One in two companies has developed or is in the process of implementing its ‘data lakes’, Big Data storage repositories. However, the projects come up against a sort of unexpected natural barrier, the cloud!
Within Big Data, Hadoop has seen unprecedented success. And it created a market estimated by Forrester at $800 million in 2017. Driven by the three historical Big Data players, Hortonworks, Cloudera, and MapR, Hadoop is making its mark. As proof of this, we see the explosion of ‘data lakes’, the lakes of data in which analytical tools are immersed.
Where are the plans for building a data lake in companies?
15% – Implemented, it is being expanded;
33% – In the process of being implemented;
31% – Planned within the next 12 months;
13% – Interested but no project yet;
5% – Not interested.
48% of companies, or about 1 out of 2, have deployed a data lake, and 79%, or 8 out of 10, will have done so before the end of the decade.
Change of strategy after 10 years of Hadoop
However, as it celebrates 10 years this year, the Apache Hadoop community seems to be taking a break. In question, the high weight of the complexity of the projects and technologies associated with Hadoop, but more worryingly companies cite the overlap of architectures and cloud services.

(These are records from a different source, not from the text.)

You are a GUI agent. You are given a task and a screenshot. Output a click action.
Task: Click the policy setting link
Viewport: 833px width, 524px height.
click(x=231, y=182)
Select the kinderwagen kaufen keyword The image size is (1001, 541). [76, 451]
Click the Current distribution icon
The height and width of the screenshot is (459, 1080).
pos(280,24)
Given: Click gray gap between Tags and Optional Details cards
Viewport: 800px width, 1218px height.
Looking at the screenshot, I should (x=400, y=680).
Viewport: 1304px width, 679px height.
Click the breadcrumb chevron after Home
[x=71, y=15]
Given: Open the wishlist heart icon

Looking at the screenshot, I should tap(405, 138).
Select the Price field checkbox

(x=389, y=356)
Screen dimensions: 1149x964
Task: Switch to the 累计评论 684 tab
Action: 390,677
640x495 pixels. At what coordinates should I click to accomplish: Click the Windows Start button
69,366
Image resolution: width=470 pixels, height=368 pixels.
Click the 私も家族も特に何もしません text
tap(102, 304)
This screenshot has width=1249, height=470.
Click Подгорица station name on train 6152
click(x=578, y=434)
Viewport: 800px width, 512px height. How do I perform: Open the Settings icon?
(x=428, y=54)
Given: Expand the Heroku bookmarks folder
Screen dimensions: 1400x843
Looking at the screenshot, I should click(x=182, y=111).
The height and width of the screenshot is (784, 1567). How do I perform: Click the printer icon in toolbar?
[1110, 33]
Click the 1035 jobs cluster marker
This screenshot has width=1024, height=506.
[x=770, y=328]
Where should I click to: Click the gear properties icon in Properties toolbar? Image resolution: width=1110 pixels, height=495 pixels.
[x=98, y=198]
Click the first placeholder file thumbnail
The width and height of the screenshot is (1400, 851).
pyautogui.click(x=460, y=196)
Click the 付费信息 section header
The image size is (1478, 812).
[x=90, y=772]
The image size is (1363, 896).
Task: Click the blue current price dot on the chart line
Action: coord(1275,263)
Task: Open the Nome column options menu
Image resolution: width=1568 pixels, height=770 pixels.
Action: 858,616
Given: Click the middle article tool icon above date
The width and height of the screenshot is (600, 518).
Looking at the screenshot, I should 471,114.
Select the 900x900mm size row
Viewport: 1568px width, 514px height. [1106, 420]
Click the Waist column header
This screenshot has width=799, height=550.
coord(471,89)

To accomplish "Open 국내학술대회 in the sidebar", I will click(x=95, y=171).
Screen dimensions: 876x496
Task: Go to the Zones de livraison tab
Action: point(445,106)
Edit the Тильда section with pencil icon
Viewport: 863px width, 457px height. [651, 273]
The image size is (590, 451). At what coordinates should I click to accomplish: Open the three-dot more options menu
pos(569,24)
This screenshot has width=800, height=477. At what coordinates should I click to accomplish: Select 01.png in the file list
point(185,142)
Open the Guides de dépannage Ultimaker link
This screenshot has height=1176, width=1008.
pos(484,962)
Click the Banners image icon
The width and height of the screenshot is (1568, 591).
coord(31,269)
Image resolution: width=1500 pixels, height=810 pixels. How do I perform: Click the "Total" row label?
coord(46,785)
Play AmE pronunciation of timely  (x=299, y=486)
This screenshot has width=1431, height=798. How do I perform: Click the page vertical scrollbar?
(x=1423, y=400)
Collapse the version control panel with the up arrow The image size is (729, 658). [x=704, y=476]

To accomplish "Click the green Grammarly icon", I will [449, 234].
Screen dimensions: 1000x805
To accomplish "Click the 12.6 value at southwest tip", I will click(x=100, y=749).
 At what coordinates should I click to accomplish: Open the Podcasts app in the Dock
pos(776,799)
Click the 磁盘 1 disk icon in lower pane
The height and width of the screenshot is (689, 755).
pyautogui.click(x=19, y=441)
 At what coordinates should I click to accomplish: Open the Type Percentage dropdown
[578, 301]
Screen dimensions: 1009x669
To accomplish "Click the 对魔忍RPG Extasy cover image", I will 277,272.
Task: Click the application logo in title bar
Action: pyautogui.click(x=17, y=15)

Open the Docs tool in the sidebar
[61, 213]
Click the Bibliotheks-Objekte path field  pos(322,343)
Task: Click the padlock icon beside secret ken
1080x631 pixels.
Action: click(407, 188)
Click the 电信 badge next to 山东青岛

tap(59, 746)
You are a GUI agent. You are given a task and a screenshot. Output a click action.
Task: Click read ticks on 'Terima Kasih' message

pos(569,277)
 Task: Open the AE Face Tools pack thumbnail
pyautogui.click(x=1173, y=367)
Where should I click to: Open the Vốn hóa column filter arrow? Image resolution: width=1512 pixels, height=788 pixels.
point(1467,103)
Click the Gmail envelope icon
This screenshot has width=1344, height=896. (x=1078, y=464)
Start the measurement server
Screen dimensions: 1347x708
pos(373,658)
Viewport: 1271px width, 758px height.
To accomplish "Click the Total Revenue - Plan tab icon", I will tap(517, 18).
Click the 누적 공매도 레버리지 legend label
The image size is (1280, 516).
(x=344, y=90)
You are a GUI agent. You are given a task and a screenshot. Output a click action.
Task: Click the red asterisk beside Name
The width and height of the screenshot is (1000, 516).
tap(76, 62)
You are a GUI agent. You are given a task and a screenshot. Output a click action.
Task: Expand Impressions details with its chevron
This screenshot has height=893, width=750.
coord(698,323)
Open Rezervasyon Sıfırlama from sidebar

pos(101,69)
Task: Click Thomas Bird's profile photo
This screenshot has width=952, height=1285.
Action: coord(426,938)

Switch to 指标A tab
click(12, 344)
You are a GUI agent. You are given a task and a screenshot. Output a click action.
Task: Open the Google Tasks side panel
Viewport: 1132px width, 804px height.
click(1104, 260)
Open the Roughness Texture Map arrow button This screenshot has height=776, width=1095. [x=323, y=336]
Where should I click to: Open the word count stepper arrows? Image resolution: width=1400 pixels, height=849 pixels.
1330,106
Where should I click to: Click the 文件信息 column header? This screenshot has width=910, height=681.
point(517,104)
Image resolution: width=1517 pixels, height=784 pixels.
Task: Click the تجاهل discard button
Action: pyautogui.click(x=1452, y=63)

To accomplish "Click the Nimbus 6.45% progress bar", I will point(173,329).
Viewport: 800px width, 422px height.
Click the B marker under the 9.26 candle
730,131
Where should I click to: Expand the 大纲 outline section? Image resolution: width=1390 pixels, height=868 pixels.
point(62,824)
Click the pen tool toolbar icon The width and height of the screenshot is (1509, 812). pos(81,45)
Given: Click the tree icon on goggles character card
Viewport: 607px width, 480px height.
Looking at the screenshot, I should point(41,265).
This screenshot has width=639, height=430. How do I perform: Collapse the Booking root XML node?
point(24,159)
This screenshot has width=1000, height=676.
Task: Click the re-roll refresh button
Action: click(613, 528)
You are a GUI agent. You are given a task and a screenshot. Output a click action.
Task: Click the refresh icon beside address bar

Concretely, companies face the complexity of Hadoop by turning to the public cloud. The actors of the latter indeed offer solutions qualified as ‘serverless’ which exploit SQL queries or which directly use Spark without going through the Hadoop box.
The world of Big Data must therefore face two movements: Hadoop presents itself as the natural choice for exploiting large volumes of data; businesses want to use the public cloud for the same reason. But… Hadoop was not designed for the cloud!
The dilemma of Big Data, Hadoop, or alternative?
This is how companies carrying out Big Data projects find themselves faced with a dilemma: should they set up projects based on Hadoop, which correspond to their expectations despite a higher complexity rate, but which do not support the cloud well?; or should they integrate Big Data into their cloud projects by turning to the alternative offers offered in the public cloud by Amazon, Google or IBM?
What is surprising in this case is that if Hadoop will continue to dig its furrow and impose itself, the large central systems and data warehouses, which no one saw disappearing, will continue to survive, and probably adopt hybrid strategies outside of Hadoop. Quite simply because even in the digital age, humans struggle to keep up with and move forward at the pace of digital change.